Exercise prompt -> Each line shown below should be copied exactly.

[Stored data]
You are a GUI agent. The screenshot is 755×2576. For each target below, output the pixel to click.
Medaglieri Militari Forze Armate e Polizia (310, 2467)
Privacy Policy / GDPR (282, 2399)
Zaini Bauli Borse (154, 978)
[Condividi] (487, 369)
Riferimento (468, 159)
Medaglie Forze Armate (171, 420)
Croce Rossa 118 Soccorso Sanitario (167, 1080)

Solution for this problem ->
You are a GUI agent. The screenshot is 755×2576. For each target below, output the pixel to click.
Medaglieri Militari Forze Armate e Polizia (310, 2467)
Privacy Policy / GDPR (282, 2399)
Zaini Bauli Borse (154, 978)
[Condividi] (487, 369)
Riferimento (468, 159)
Medaglie Forze Armate (171, 420)
Croce Rossa 118 Soccorso Sanitario (167, 1080)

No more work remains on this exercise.